» TASK TO COMPLETE
Can you put the stretch from the start of the records through the line containing "I will point(299,149)." into a Markdown table with the columns Row and Line, numbering each row and leaving out blank lines?

» DATA SHOWN
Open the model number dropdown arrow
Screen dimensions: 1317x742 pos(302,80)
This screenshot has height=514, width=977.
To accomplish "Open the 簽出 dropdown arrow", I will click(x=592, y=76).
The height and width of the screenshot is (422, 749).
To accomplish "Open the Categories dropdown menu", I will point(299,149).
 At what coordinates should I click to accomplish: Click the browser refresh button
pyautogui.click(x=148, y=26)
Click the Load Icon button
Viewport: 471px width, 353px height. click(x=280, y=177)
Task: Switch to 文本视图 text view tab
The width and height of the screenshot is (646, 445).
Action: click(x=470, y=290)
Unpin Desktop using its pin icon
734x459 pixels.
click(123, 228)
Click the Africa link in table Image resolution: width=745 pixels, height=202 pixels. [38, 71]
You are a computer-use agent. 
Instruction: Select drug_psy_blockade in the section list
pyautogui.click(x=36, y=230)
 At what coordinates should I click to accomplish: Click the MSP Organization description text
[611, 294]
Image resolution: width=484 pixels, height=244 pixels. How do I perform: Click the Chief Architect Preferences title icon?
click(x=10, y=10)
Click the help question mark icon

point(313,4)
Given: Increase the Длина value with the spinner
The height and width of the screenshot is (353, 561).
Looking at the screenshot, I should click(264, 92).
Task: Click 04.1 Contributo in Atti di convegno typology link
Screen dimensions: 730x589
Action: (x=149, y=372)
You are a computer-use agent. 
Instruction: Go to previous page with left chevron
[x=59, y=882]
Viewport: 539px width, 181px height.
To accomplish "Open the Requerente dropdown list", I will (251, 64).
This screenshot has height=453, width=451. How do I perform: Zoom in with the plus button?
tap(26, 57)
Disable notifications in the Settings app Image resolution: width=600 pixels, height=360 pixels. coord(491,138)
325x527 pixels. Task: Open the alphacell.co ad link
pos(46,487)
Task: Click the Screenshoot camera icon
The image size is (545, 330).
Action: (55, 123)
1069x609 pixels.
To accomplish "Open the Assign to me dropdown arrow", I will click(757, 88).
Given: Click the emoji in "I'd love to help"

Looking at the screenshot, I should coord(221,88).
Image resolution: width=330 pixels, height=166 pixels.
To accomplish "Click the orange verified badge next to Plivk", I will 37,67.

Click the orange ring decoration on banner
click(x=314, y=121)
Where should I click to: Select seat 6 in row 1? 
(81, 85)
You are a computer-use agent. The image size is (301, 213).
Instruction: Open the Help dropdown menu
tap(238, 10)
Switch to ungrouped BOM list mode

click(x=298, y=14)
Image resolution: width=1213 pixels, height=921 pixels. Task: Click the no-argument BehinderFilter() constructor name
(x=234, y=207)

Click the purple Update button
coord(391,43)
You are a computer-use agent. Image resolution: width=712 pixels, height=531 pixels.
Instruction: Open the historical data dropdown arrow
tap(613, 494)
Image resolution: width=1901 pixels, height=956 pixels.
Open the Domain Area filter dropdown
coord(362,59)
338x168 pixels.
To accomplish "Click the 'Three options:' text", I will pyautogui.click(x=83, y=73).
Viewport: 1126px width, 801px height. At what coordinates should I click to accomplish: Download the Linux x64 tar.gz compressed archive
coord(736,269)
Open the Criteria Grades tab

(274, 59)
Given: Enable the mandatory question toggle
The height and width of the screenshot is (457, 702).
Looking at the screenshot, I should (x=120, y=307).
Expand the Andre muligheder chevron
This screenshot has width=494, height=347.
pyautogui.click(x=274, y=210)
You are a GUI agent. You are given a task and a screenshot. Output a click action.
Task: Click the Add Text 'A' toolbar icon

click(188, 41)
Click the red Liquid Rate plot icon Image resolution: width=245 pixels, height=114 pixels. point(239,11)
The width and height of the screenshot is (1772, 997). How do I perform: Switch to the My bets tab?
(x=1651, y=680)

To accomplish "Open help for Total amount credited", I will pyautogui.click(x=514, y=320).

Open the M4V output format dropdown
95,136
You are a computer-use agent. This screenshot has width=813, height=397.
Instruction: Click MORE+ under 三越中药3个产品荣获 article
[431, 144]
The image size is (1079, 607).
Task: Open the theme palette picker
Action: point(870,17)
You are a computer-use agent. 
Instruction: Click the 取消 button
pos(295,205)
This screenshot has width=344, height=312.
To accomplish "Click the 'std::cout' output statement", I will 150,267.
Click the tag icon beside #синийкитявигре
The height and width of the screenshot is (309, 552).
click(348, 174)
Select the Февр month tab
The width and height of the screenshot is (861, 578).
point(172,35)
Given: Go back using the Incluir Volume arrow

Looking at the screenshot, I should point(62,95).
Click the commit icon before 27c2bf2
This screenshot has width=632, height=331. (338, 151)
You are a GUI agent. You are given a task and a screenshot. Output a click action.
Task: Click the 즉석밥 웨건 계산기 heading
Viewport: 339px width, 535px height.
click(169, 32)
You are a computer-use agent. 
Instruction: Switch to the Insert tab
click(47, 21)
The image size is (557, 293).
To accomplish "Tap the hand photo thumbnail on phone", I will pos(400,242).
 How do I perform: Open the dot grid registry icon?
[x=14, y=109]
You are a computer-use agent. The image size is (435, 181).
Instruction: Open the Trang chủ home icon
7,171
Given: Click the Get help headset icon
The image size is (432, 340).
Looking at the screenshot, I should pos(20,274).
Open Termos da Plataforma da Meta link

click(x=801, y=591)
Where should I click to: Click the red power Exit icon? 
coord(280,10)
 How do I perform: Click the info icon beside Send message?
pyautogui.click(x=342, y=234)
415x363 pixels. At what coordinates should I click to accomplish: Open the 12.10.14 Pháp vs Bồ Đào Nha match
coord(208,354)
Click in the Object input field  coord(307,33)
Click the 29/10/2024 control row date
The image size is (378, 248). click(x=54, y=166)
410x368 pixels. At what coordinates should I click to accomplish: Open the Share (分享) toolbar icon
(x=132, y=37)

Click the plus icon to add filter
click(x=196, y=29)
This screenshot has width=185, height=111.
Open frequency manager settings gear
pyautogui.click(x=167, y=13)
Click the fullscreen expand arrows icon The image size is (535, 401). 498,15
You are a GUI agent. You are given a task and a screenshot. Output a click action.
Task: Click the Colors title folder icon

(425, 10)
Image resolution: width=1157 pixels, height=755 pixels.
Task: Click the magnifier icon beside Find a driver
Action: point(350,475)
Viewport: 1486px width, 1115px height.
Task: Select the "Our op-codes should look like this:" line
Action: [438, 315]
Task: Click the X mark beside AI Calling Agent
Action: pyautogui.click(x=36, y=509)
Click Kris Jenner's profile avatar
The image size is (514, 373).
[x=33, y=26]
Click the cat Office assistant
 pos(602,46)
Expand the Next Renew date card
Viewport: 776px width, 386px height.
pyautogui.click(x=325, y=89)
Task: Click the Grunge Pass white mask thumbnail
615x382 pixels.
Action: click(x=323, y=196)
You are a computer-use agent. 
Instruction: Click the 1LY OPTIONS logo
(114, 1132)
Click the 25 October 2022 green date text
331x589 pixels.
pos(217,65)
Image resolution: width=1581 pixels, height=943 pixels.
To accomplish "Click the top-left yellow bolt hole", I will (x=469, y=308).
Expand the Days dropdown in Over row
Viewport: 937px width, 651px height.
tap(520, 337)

» EXERCISE SOLUTION
| Row | Line |
|---|---|
| 1 | Open the model number dropdown arrow |
| 2 | Screen dimensions: 1317x742 pos(302,80) |
| 3 | This screenshot has height=514, width=977. |
| 4 | To accomplish "Open the 簽出 dropdown arrow", I will click(x=592, y=76). |
| 5 | The height and width of the screenshot is (422, 749). |
| 6 | To accomplish "Open the Categories dropdown menu", I will point(299,149). |